While the following Pourbaix diagram shows that titanium is thermodynamically a very reactive metal, it is slow to react with water and air.

The Pourbaix diagram for titanium in pure water, perchloric acid or sodium hydroxide
This metal forms a passive and protective oxide coating (leading to increased corrosion-resistance) when exposed to elevated temperatures in air, but at room temperatures it resists tarnishing.When it first forms, this protective layer is only 1–2 nm thick but continues to slowly grow; reaching a thickness of 25 nm in four years.

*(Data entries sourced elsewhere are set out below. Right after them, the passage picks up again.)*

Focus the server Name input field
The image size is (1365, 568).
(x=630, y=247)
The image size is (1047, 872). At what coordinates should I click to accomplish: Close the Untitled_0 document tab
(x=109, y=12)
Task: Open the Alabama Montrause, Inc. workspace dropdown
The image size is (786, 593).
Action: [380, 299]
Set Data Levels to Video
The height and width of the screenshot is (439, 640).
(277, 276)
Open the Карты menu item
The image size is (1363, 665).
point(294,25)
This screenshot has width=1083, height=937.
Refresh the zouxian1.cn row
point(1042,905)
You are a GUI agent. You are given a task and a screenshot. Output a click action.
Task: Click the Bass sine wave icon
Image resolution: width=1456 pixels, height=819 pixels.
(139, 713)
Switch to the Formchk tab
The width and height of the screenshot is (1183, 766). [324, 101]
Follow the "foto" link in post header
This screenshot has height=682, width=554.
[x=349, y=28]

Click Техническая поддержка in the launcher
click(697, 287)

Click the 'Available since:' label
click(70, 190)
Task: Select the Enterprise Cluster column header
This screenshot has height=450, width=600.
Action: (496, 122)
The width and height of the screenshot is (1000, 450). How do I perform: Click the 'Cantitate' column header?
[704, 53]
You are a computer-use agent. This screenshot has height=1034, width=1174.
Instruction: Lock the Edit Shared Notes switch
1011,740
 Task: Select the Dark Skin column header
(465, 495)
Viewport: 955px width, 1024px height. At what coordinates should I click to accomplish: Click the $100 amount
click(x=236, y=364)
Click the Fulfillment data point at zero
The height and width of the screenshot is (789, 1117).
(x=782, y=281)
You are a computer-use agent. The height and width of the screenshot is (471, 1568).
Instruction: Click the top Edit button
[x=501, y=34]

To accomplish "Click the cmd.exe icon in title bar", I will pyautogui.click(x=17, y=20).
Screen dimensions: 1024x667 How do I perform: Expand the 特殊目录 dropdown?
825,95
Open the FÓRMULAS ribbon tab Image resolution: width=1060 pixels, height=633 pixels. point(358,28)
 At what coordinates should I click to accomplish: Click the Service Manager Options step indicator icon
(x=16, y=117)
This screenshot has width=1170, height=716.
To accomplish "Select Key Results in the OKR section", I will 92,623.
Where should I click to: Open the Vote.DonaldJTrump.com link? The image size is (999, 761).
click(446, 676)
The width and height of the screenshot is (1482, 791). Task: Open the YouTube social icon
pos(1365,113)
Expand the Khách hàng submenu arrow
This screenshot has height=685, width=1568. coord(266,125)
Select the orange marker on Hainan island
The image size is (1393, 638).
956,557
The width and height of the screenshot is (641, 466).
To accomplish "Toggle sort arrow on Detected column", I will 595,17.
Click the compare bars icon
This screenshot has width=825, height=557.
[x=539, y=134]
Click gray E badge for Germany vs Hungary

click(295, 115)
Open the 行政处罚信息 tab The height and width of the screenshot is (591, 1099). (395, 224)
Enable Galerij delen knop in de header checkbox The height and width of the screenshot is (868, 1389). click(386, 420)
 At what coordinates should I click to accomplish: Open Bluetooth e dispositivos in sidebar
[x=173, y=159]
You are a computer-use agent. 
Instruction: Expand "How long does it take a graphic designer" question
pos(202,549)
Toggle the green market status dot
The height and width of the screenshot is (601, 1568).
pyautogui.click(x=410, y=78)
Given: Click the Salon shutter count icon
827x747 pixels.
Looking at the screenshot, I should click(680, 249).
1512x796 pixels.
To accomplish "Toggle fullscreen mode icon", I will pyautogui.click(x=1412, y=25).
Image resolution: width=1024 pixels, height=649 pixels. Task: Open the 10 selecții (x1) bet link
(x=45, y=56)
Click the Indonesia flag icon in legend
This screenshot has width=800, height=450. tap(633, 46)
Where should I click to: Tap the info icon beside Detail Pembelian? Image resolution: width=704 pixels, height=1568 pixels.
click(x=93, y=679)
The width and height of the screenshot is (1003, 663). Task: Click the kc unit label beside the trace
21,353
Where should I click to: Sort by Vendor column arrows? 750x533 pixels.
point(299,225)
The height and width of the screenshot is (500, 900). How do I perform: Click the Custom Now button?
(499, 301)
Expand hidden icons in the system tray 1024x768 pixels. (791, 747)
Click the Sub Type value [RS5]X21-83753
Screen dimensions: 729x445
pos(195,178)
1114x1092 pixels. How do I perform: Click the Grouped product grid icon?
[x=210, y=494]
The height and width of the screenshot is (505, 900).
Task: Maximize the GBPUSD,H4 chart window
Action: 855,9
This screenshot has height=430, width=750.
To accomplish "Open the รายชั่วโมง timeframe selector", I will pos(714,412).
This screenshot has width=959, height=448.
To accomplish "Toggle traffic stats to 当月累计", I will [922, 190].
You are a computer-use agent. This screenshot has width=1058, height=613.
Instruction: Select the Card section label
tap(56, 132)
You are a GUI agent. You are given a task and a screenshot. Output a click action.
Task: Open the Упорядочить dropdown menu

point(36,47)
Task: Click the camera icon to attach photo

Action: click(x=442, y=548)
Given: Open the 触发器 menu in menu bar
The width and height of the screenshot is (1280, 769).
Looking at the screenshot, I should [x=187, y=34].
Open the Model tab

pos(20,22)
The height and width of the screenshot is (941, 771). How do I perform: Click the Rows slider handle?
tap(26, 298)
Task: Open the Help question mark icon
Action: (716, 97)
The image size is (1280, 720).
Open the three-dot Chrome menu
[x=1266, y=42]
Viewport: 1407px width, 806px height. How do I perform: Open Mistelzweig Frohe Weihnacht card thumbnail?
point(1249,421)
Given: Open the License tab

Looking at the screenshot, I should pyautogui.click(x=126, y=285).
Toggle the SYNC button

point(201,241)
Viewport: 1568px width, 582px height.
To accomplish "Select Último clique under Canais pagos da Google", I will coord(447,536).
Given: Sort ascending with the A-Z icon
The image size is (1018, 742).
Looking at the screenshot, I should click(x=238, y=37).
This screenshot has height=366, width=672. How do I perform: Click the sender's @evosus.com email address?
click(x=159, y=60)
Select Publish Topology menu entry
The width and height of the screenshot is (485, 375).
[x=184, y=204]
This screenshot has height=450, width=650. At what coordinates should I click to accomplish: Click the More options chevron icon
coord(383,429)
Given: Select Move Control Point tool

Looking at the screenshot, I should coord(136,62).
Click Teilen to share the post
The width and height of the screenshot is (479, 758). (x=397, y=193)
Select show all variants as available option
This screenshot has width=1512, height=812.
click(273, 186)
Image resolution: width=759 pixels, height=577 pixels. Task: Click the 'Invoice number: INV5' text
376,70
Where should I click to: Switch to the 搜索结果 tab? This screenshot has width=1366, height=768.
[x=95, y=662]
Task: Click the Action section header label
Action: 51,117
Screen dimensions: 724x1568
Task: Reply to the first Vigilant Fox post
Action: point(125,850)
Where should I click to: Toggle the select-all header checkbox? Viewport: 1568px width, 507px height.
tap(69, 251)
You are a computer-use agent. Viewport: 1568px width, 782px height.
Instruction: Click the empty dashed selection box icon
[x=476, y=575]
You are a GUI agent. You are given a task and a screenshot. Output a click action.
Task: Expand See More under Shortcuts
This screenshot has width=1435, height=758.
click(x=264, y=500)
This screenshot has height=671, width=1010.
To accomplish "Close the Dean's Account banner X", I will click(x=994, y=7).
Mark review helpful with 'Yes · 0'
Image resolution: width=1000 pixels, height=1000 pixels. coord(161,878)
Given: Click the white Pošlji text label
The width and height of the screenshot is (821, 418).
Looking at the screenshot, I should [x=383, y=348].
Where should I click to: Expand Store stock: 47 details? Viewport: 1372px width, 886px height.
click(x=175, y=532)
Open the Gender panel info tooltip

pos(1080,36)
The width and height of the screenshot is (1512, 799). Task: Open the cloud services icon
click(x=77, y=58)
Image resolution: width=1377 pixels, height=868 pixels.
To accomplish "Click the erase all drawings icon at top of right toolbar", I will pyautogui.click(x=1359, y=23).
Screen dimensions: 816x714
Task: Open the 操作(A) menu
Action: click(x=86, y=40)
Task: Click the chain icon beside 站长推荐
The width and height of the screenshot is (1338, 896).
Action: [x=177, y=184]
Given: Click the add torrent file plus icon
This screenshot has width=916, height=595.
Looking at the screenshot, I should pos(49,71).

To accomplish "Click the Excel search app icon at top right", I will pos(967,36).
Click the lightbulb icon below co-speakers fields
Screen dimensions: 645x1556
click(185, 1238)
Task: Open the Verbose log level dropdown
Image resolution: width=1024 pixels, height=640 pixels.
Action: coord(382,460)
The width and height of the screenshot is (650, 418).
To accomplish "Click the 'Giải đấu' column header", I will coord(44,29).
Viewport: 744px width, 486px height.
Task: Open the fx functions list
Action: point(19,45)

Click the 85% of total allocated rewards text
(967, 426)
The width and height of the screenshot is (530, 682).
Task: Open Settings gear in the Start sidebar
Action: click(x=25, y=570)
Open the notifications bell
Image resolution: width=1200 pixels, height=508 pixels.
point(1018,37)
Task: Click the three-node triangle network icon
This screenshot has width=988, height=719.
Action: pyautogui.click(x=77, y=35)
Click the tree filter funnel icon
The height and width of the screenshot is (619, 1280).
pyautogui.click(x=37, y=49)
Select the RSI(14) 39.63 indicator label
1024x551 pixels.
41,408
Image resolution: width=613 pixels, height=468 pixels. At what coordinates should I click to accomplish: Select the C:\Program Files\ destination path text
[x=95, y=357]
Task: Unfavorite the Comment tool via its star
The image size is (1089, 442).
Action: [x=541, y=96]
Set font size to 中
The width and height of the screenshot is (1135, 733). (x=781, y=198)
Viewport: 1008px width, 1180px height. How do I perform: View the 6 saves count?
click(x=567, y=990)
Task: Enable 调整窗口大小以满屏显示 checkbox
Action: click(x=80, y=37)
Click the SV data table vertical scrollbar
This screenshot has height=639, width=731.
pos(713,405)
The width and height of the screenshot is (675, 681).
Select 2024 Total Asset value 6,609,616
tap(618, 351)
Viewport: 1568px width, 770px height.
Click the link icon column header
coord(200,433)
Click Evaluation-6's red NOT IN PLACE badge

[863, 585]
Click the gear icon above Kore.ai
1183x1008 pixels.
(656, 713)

Titanium burns in air when heated to 1,200 °C (2,190 °F) and in pure oxygen when heated to 610 °C (1,130 °F) or higher, forming titanium dioxide. As a result, the metal cannot be melted in open air as it burns before the melting point is reached, so melting is only possible in an inert atmosphere or in a vacuum. It is also one of the few elements that burns in pure nitrogen gas (it burns at 800 °C or 1,472 °F and forms titanium nitride, which causes embrittlement). Titanium is resistant to dilute sulfuric acid and hydrochloric acid, along with chlorine gas, chloride solutions, and most organic acids. It is paramagnetic (weakly attracted to magnets) and has fairly low electrical and thermal conductivity.
Experiments have shown that natural titanium becomes radioactive after it is bombarded with deuterons, emitting mainly positrons and hard gamma rays.When it is red hot the metal combines with oxygen, and when it reaches 550 °C (1,022 °F) it combines with chlorine. It also reacts with the other halogens and absorbs hydrogen.